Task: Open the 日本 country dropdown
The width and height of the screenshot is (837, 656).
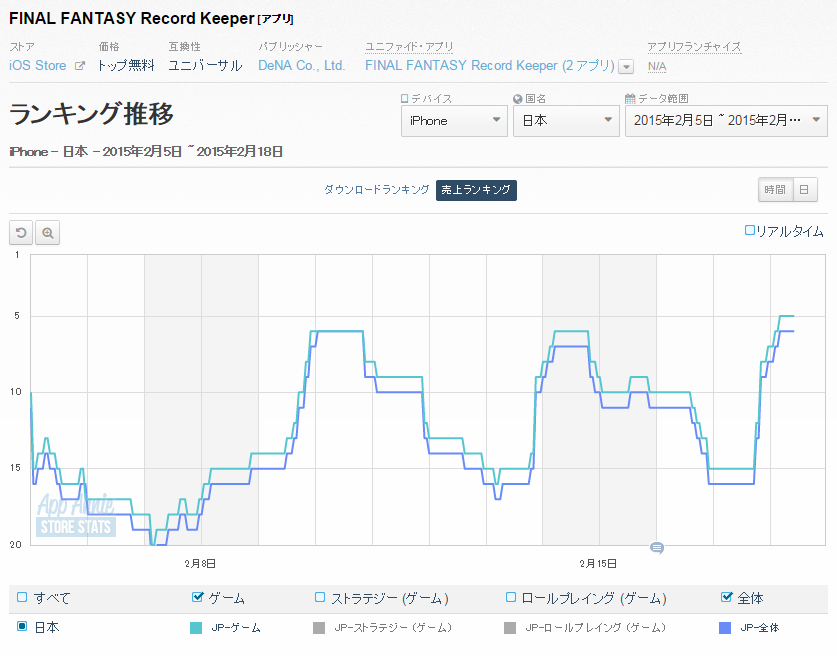Action: click(566, 121)
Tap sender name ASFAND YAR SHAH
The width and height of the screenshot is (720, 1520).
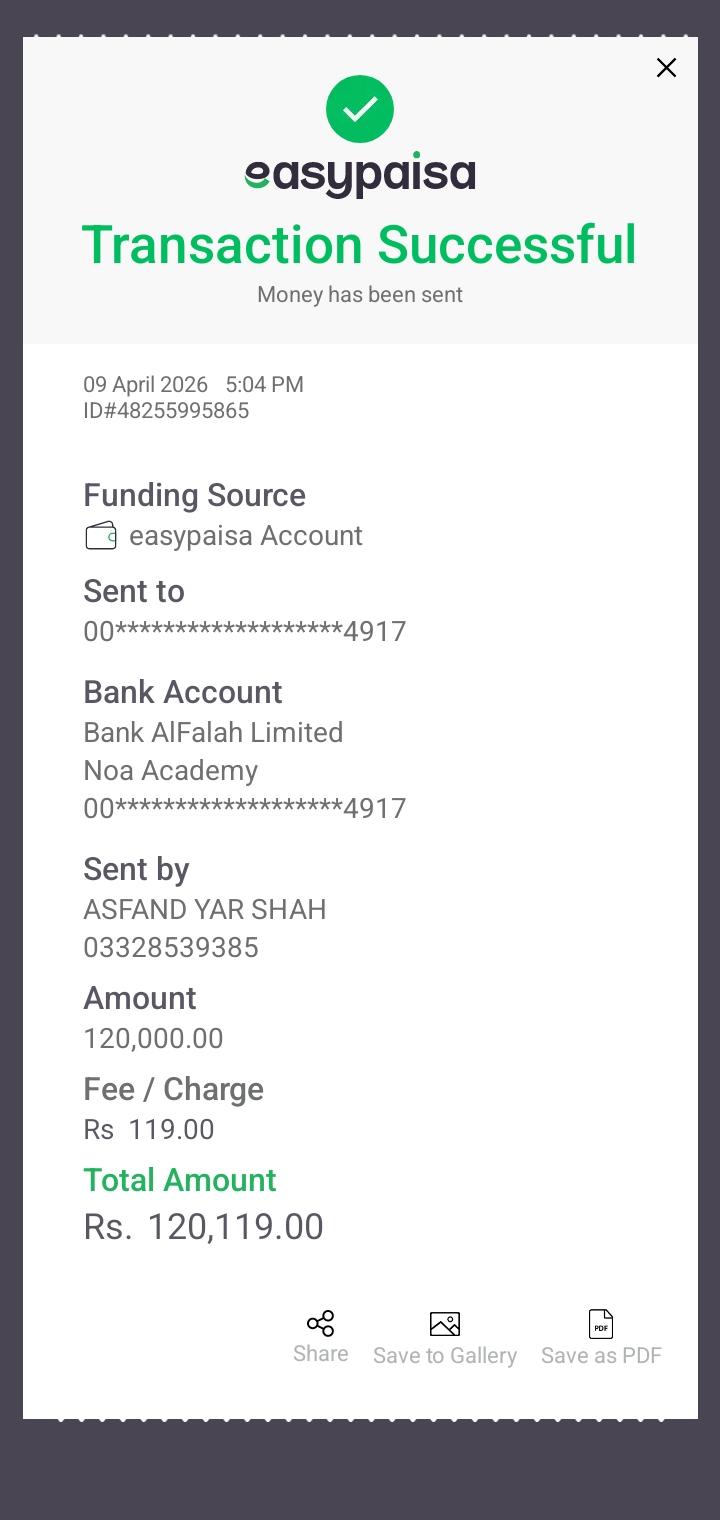[x=205, y=910]
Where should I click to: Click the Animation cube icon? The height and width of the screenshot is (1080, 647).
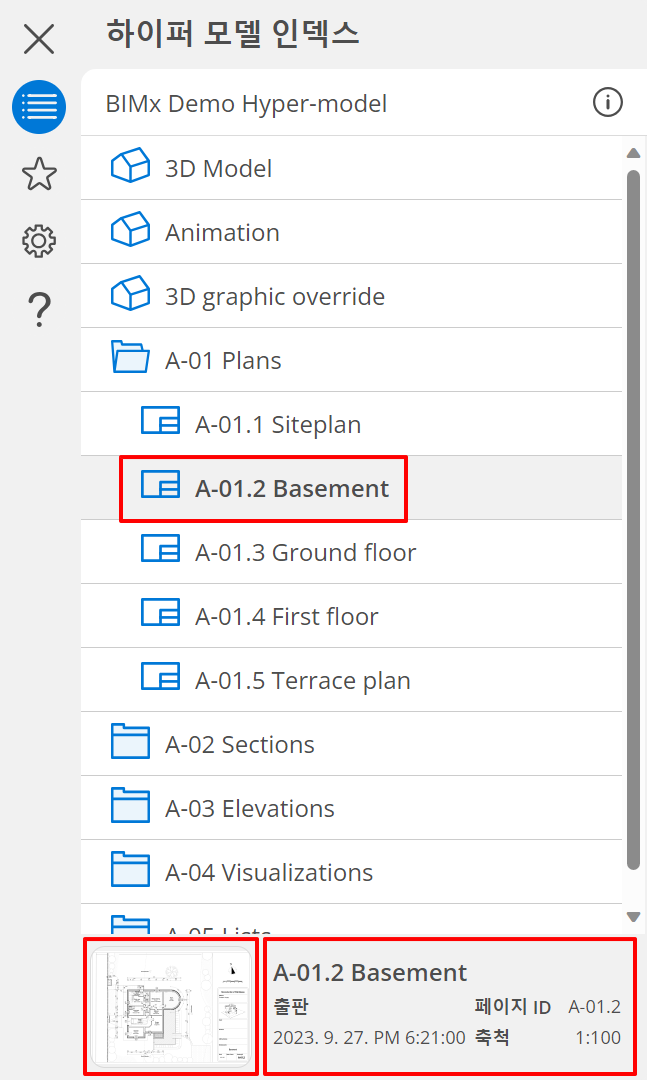click(x=130, y=231)
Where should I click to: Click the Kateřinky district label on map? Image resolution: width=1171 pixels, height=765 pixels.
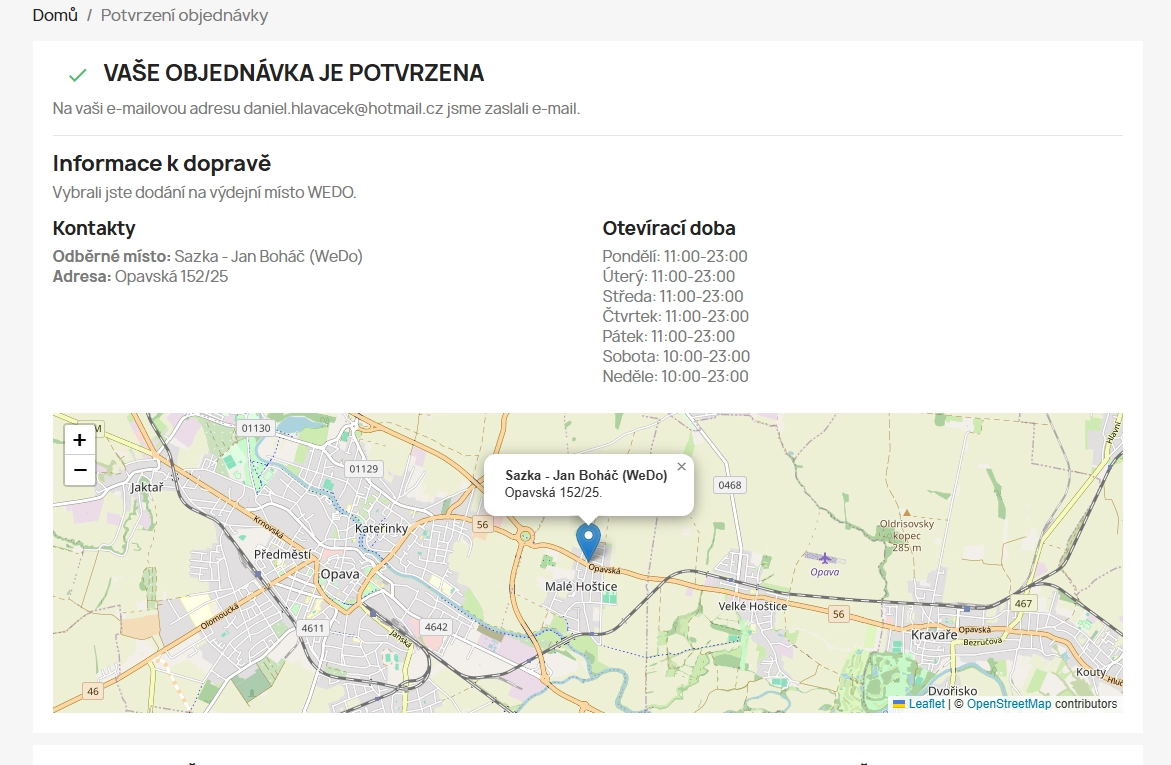click(x=381, y=528)
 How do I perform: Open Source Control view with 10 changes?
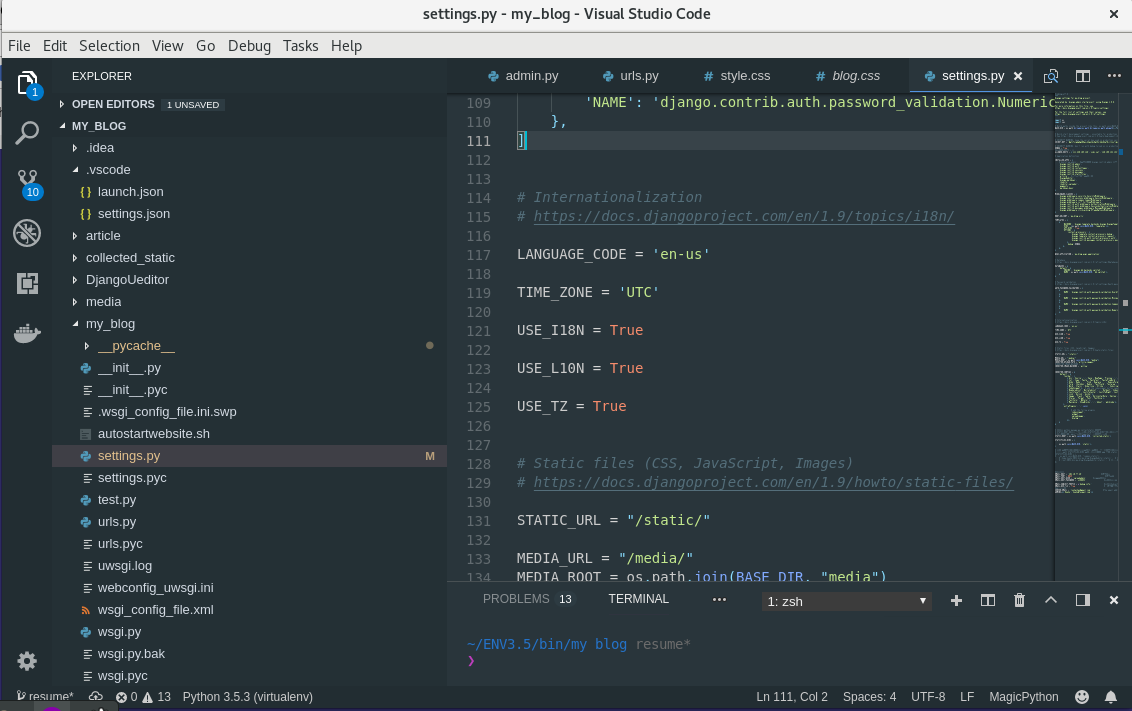[x=27, y=182]
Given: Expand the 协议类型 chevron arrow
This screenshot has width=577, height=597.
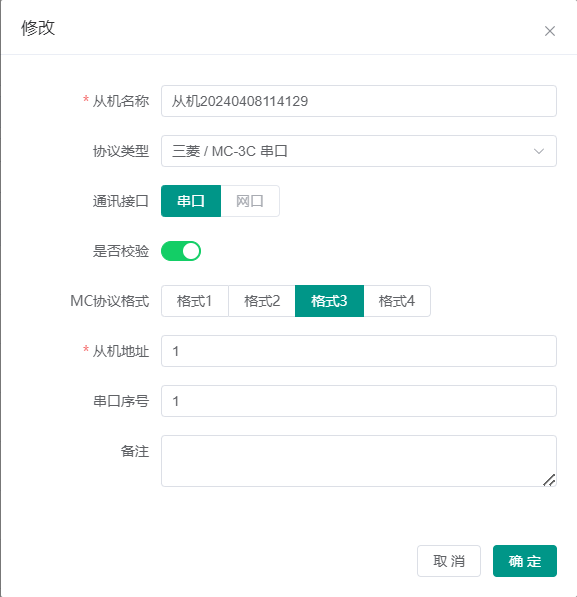Looking at the screenshot, I should coord(539,151).
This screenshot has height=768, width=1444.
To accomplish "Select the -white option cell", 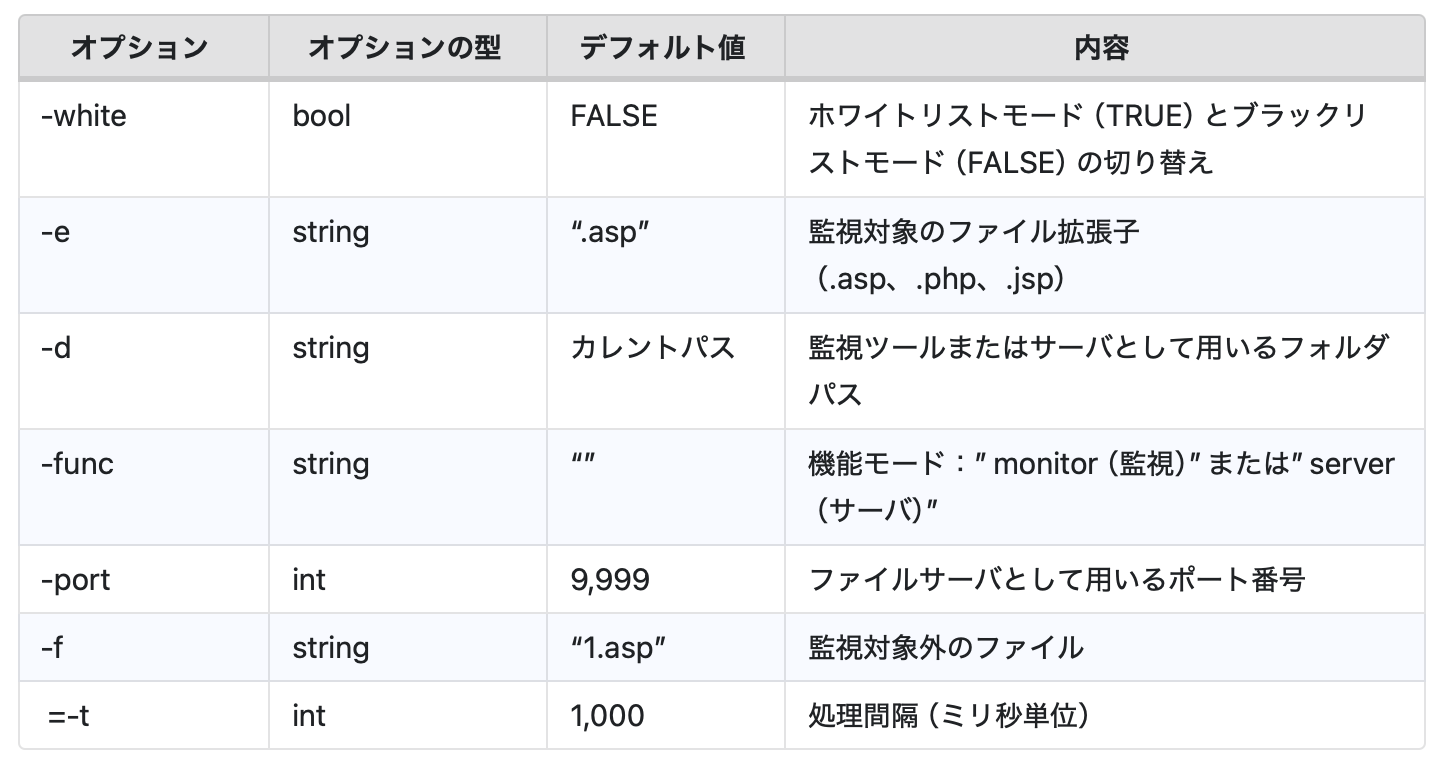I will pos(84,116).
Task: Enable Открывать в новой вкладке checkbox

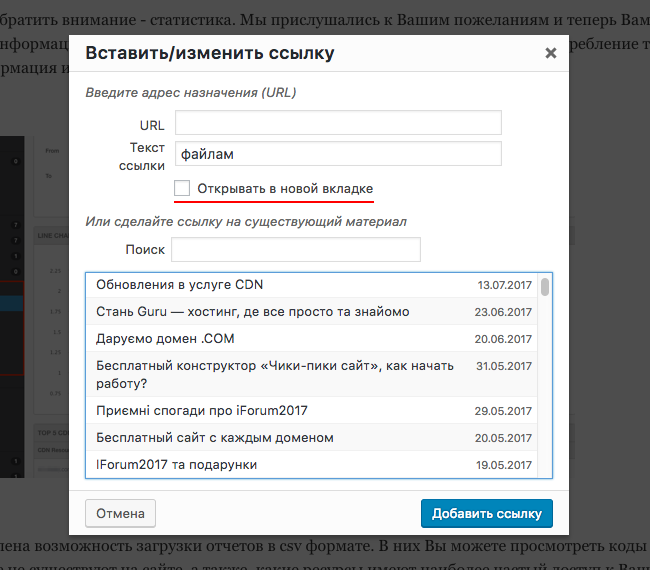Action: click(182, 188)
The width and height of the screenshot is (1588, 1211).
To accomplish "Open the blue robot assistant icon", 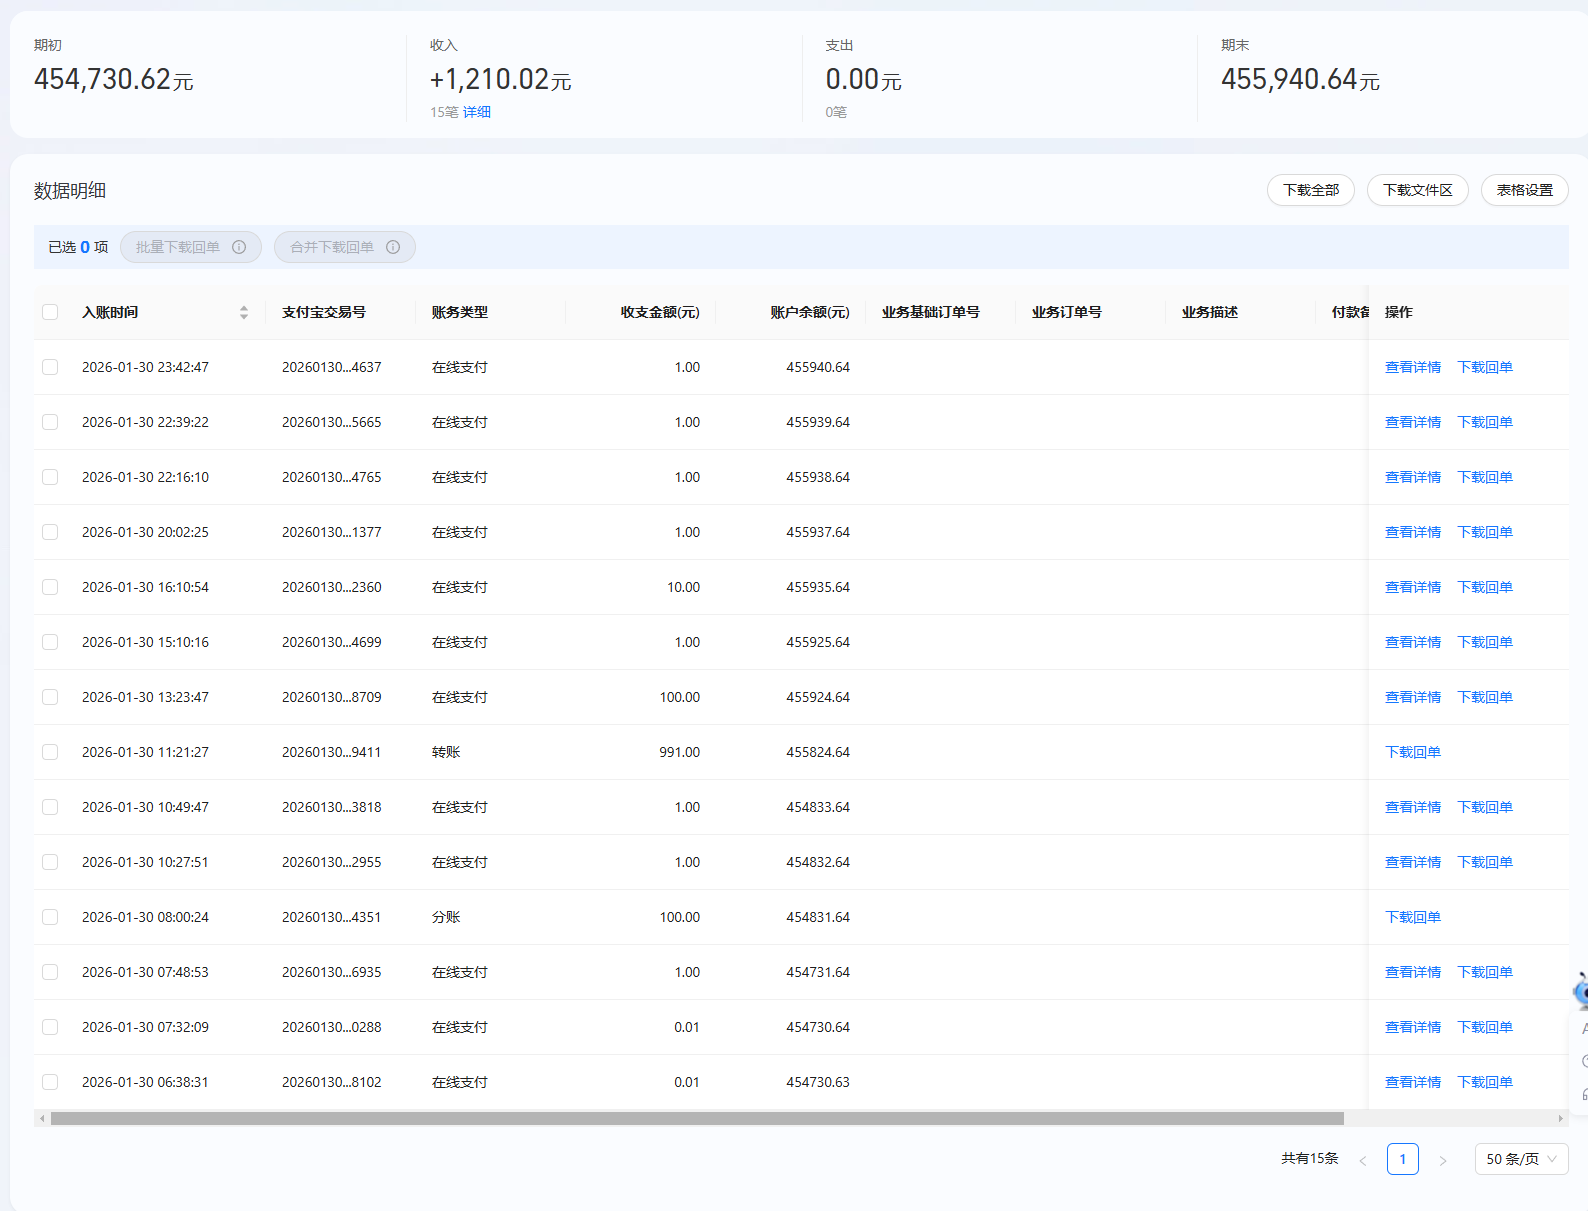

Problem requirements:
With pictures excluded, restate word for word the lines from the one that contains "The width and height of the screenshot is (1588, 1211)." through the end of the material, inclusive, and nothing more.

Task result:
The width and height of the screenshot is (1588, 1211).
To accomplish "Open the blue robot assistant icon", 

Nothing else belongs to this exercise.